● **Problem statement**
Please return only the lines from the one holding "You are a GUI" through the one holding "Given: Toggle Show Anti-alias checkmark", exactly as they appear in the records below, both ends included.

•••••

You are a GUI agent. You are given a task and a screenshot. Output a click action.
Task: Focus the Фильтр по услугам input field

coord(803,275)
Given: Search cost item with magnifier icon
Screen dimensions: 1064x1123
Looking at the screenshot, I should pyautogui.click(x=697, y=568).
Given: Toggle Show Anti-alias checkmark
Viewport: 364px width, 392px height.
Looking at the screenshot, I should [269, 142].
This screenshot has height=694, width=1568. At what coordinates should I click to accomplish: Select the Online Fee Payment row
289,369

•••••

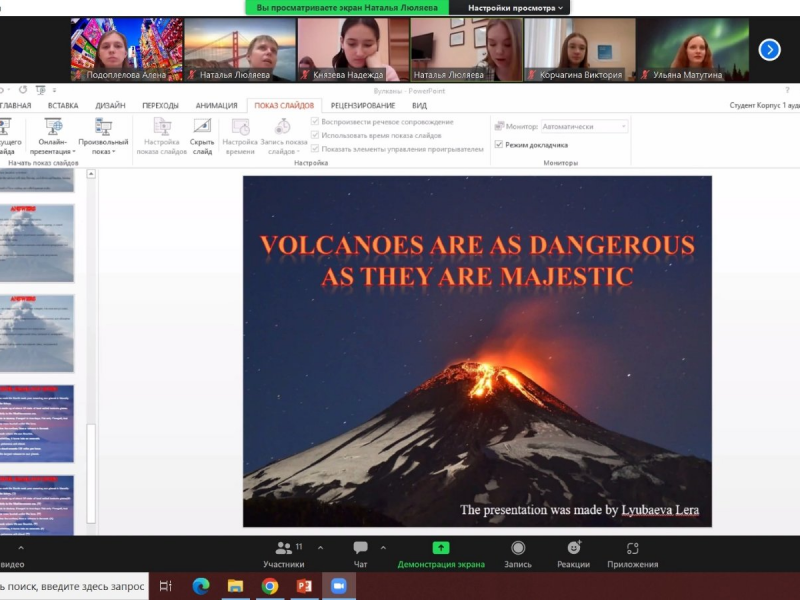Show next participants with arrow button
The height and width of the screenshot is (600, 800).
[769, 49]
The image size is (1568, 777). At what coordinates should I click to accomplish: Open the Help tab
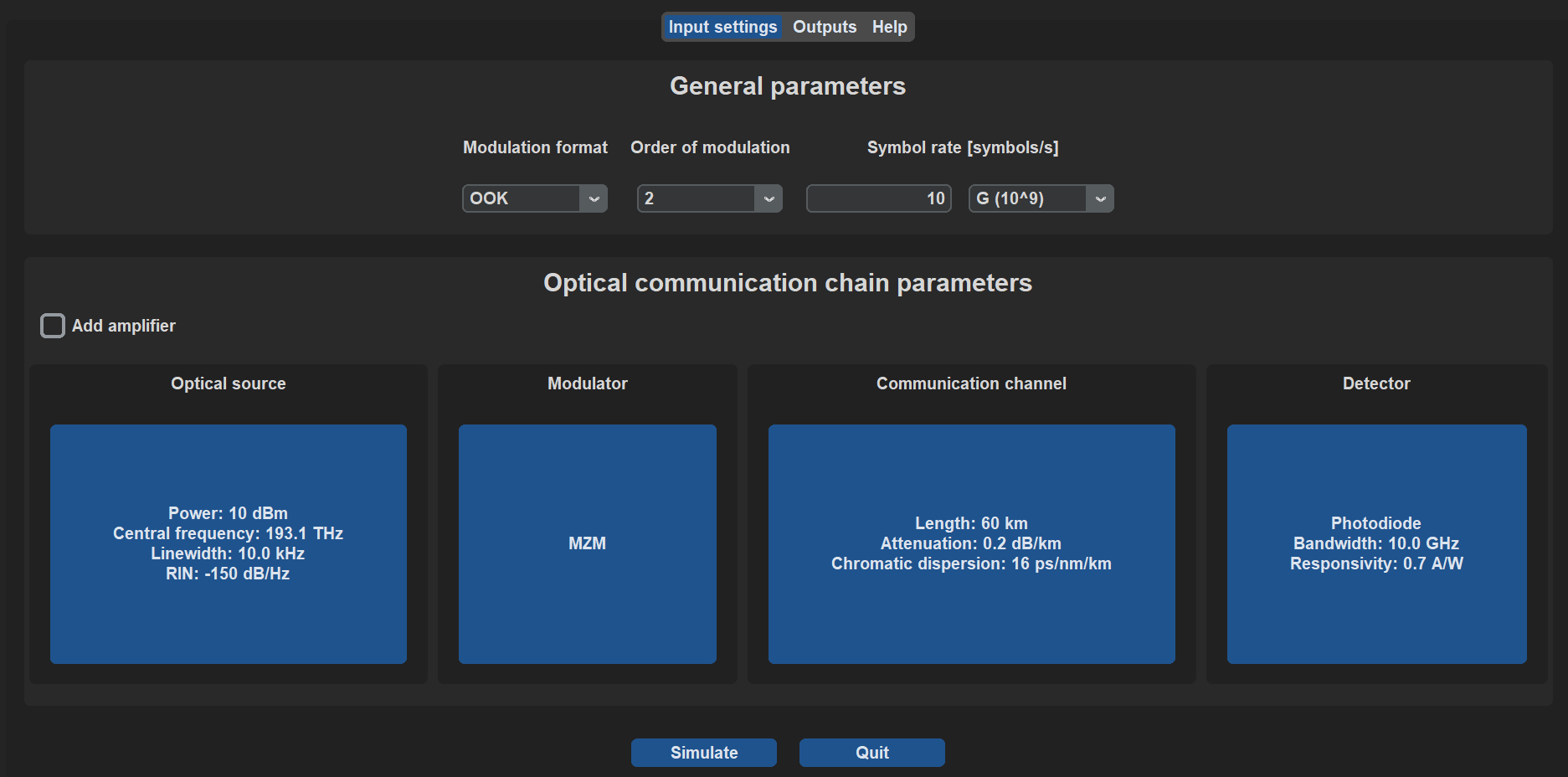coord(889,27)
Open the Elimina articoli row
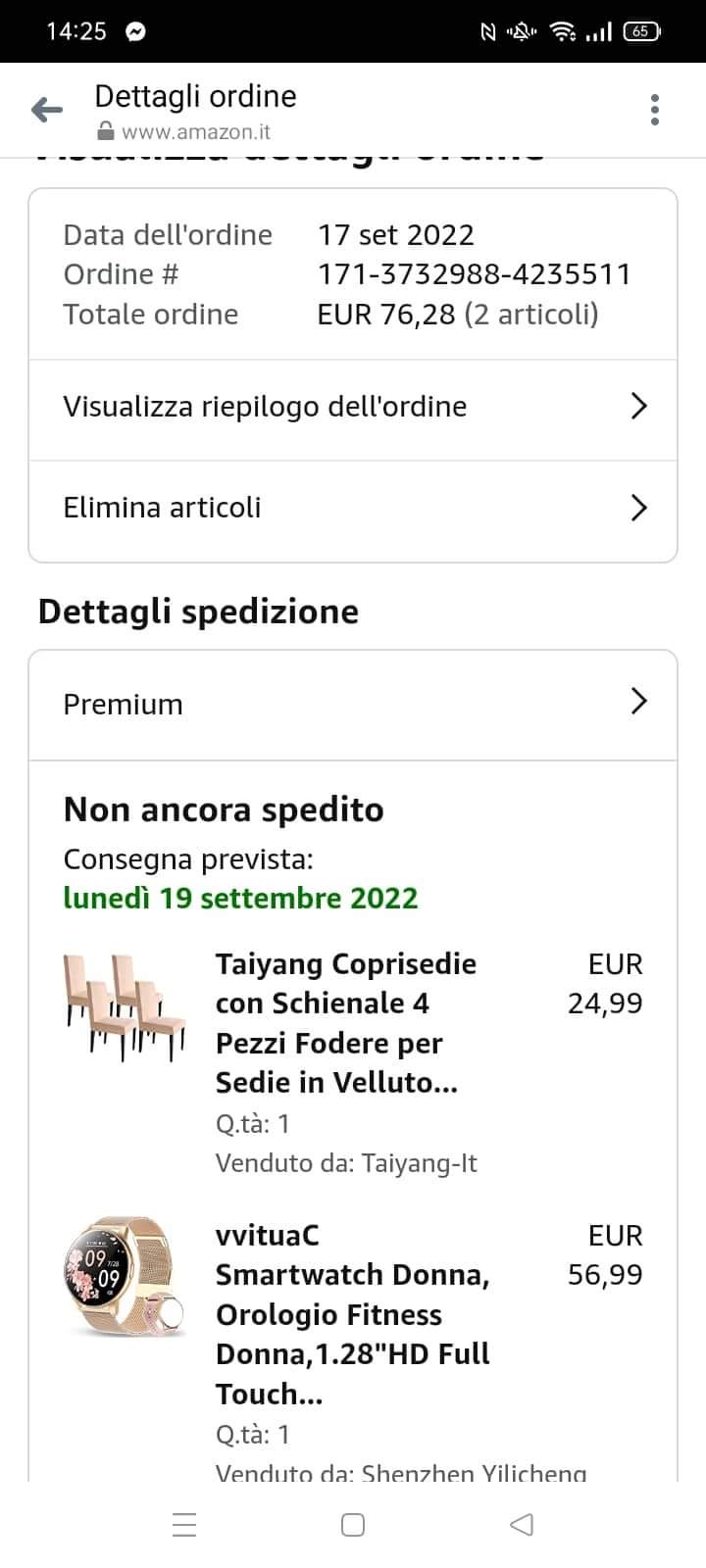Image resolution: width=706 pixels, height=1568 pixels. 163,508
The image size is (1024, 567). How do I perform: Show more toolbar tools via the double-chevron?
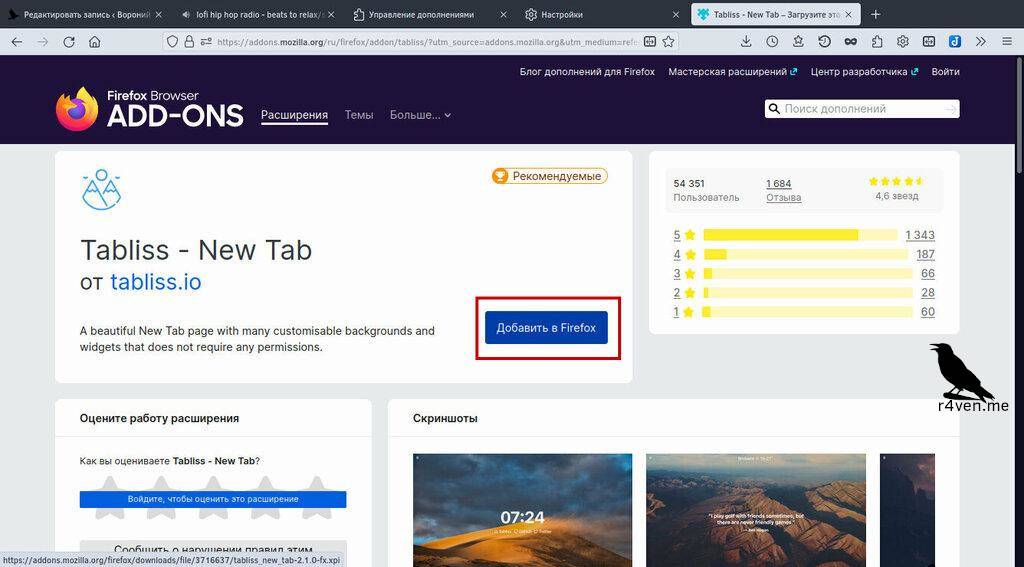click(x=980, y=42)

•••••

● **Result of the exercise**
You are a GUI agent. You are given a task and a screenshot. Output a click action.
Task: Focus the Фильтр по услугам input field

coord(803,275)
Given: Search cost item with magnifier icon
Screen dimensions: 1064x1123
Looking at the screenshot, I should pyautogui.click(x=697, y=568).
Given: Toggle Show Anti-alias checkmark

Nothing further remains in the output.